Court Round Up

Washington: State settles with inmate shackled during childbirth
SEATTLE (AP) — The Washington state Department of Corrections has settled for more than $100,000 with a former inmate who says she was shackled while she gave birth in 2007.

Casandra Brawley will receive $125,000 from the state to settle the lawsuit, which alleges Brawley was restrained as she gave birth to her son in a hospital in 2007.

Brawley was serving time for drug possession, possession of stolen property and theft.

Cases like Brawley’s prompted the state Legislature to pass legislation banning the shackling of female prisoners during childbirth.

Brawley’s attorney says her client is pleased she is being compensated for what she endured.

Corrections officials say the department is committed to improving conditions for mothers who are incarcerated.

Georgia: Probation for man in road rage stabbing case
ATLANTA (AP) — A plumber who was facing life in prison on a murder charge stemming from a 2007 road rage case will instead spend only a year on probation.

Thirty-eight-year-old Zakar Yasharahla pleaded guilty this week to a misdemeanor charge of involuntary manslaughter. Fulton County Superior Court Judge Michael Johnson sentenced him Monday.

He also got 250 hours of community service.

Witnesses told police Yasharahla stabbed 23-year-old Tony Newberry several times with a knife after he got out of the Jeep he was riding in with his wife and daughter.

Defense attorney Noah Pines said Yasharahla was defending himself against someone who appeared to be intoxicated.

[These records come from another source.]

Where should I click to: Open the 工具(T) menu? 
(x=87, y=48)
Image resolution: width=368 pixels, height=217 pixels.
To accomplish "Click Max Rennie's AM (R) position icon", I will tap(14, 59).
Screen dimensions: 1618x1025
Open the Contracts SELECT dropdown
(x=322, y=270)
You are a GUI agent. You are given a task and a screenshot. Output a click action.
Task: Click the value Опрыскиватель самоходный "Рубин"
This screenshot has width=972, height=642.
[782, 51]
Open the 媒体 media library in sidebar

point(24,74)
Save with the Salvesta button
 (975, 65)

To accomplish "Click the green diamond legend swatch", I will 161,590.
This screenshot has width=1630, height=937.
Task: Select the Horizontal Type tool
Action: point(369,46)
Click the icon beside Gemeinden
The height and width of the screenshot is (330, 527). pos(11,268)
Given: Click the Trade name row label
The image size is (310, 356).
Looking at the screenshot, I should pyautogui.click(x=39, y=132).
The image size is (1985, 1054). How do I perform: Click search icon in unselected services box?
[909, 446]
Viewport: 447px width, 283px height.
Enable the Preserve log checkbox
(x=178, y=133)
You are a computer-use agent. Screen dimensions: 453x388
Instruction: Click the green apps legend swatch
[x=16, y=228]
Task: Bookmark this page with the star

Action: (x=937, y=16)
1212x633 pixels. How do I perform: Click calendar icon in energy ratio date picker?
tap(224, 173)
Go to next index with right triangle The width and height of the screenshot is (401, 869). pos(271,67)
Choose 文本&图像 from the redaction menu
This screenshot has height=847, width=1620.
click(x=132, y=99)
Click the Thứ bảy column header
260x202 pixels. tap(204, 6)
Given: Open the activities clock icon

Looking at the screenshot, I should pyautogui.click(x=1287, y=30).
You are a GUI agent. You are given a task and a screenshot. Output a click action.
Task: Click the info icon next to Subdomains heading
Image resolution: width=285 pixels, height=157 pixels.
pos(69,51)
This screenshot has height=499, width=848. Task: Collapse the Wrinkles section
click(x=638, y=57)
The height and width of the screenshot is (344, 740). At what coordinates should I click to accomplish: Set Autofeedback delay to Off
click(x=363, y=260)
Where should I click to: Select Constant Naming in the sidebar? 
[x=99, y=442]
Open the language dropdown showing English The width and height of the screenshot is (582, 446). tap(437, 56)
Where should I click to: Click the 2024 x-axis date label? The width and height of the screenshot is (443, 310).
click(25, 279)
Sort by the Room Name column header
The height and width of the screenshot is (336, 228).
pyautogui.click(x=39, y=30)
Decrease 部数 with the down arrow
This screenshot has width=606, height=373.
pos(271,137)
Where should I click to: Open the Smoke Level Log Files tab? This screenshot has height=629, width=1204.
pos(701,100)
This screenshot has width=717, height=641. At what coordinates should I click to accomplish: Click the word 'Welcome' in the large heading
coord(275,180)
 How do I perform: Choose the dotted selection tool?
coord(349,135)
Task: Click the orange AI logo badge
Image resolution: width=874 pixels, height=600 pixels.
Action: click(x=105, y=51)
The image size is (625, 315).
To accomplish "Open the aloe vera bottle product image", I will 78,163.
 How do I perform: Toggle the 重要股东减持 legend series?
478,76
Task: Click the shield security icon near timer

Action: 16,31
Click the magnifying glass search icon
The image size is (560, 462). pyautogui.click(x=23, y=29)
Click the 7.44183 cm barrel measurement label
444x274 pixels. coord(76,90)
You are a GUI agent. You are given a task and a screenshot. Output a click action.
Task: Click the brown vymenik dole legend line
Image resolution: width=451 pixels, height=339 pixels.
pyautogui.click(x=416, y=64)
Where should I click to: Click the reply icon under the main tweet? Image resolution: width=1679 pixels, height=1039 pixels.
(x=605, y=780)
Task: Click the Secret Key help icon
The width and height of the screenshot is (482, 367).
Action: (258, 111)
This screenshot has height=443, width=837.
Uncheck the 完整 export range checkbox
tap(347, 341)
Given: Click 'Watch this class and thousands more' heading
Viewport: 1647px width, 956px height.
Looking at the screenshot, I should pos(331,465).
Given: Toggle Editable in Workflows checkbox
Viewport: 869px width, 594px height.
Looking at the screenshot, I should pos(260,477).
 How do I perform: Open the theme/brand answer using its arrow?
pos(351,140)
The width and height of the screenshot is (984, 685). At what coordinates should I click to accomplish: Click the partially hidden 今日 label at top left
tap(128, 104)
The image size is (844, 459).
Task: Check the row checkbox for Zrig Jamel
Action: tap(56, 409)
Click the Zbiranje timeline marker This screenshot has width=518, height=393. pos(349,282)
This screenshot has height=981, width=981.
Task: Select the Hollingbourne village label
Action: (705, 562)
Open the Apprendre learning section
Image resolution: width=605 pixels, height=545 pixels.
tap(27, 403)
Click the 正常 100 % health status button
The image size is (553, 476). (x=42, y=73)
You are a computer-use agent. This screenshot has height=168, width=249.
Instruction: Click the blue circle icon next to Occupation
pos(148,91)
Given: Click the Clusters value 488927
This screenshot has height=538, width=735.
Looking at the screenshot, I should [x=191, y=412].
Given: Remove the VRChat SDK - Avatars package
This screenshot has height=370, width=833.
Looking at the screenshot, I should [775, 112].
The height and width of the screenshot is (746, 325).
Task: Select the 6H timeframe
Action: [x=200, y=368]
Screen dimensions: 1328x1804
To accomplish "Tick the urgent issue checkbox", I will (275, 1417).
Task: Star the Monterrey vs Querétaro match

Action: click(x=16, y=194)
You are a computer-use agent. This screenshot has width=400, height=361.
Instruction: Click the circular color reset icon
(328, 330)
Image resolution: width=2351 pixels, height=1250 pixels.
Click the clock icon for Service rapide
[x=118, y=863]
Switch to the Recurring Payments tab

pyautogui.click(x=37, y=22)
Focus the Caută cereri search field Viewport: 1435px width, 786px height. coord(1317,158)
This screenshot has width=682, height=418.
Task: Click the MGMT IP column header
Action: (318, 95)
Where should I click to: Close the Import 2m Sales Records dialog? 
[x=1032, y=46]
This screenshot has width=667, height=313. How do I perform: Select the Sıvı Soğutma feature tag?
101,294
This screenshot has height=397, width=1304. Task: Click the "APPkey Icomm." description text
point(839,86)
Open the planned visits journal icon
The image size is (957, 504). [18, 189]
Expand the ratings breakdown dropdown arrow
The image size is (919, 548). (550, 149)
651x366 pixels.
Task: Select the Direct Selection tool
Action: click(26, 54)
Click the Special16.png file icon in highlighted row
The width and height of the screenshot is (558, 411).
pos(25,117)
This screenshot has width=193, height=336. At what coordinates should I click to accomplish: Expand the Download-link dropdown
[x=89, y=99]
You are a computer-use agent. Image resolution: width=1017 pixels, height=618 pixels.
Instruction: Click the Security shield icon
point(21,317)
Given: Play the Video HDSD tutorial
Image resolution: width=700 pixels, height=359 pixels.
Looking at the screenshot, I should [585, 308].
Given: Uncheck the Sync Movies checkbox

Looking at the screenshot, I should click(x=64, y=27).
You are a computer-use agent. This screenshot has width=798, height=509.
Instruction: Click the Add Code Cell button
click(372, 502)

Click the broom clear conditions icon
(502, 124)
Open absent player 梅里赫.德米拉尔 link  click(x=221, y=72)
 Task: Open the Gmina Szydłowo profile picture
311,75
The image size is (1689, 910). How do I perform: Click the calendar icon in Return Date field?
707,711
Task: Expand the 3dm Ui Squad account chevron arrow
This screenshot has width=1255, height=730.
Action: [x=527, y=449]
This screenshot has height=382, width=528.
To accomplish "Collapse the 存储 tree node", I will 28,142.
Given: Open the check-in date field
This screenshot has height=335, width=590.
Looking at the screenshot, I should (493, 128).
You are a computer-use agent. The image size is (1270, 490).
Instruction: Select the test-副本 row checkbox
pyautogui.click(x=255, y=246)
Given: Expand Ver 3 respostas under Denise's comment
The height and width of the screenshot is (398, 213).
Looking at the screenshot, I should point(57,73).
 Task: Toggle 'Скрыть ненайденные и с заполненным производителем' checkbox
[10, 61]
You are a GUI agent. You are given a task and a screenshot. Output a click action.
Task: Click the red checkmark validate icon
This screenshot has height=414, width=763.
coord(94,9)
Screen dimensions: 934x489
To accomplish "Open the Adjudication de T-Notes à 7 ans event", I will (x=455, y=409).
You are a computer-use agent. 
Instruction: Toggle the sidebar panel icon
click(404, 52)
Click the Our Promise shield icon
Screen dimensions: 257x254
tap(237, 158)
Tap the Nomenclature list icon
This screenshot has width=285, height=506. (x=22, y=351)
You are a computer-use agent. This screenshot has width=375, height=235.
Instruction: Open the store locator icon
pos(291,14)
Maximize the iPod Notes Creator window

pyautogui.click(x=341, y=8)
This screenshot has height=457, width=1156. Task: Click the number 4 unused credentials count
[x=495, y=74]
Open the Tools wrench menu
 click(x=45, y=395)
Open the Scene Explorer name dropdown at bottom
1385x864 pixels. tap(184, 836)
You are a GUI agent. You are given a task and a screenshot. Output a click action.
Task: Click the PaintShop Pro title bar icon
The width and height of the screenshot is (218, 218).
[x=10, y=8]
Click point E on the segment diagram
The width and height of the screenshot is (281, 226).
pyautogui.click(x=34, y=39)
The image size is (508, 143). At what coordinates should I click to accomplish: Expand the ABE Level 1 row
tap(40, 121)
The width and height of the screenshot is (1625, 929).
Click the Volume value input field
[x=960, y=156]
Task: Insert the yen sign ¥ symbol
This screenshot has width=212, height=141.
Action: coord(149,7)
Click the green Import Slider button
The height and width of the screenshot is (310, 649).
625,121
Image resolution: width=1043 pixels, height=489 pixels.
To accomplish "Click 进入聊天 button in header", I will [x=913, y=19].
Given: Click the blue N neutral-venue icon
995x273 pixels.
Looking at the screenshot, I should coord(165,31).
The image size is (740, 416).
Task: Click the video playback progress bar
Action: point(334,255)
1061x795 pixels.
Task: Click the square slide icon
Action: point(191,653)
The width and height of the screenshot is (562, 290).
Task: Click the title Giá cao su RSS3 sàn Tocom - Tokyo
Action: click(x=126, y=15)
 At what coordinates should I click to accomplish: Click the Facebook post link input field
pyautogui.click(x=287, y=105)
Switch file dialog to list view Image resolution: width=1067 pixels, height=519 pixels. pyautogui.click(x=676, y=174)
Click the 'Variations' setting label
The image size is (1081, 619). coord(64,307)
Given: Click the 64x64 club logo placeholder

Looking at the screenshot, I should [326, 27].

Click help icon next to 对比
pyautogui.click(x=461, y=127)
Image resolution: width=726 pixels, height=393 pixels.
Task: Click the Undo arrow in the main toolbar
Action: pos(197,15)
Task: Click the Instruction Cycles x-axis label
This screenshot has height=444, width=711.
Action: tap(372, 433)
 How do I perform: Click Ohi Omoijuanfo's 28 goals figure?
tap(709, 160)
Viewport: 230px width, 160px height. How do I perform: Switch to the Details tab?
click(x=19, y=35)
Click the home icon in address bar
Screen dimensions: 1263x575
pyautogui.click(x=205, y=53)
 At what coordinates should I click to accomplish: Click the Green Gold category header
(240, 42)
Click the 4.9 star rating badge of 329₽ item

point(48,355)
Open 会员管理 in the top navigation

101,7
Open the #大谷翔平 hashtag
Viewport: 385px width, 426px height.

A lawsuit filed by Newberry’s family against Yasharahla and Roto-Rooter, his former employer, is still pending in Fulton County.

Kansas: Son of slaying suspect to testify by remote TV

LYNDON, Kan. (AP) — An Osage County judge has ruled that a boy who was the only survivor during a rampage that left four family members dead will testify against his father next month via remote television.

The Topeka Capital-Journal reports that the judge ruled Wednesday that 11-year-old Sean Kahler will not have to be in court when he testifies June 22-23 in the preliminary hearing for his father, James Kraig Kahler.

The elder Kahler is charged with capital murder in the deaths of his wife, two daughters and his wife’s grandmother Nov. 28 at the grandmother’s home home in Burlingame.

Sean Kahler was able to flee uninjured from the home.

Kahler is the former director of the Water & Light Department in Columbia, Mo. His wife had filed for divorce in January 2009.

Kentucky: Former judge loses law license in vote fraud case
FRANKFORT, Ky. (AP) — The law license of a former judge from eastern Kentucky has been suspended in the wake of his conviction in a vote fraud case.

The Kentucky Supreme Court on Thursday barred R. Cletus Maricle of Manchester from practicing law pending further order of the court. A federal jury convicted Maricle in March on five counts related to a vote fraud scheme in Clay County.

Seven other people were also found guilty in what prosecutors called a conspiracy to buy and steal votes to gain power, jobs and contracts.

Sentencing for Maricle and his co-defendants is set for August.

Vermont: Feds say man plotted from jail, threatened girl

MONTPELIER, Vt. (AP) — Federal prosecutors say a Vermont man awaiting trial for the rape and killing of his 12-year-old niece plotted from his jail cell after being arrested, at one point soliciting a friend to send an e-mail message threatening to have a 9-year-old girl killed.

In a new court filing, they say Michael Jacques planned a series of communications that were intended to portray they came from a sex ring police have discredited as a fabrication. According to the filing, Jacques solicited a friend in Arizona to send the e-mails for him, but the friend cooperated with authorities and the plan was thwarted.

The 43-year-old man is facing the federal death penalty if convicted of the June 2008 kidnap, sexual assault and killing of Brooke Bennett.

West Virginia: Man admits threatening prospective jurors
CHARLESTON, W.Va. (AP) — A man who admitted threatening prospective jurors faces up to five years in prison.

The U.S. Attorney’s office says 33-year-old Daniel Lee Hall pleaded guilty Wednesday to mailing threatening letters in March 2009 to people on a list of prospective jurors for his trial on unspecified state charges.

Prosecutors say several people who received the letters refused to appear for jury duty. Hall’s trial had to be rescheduled.

Hall is scheduled to be sentenced on the federal charges on Aug. 31.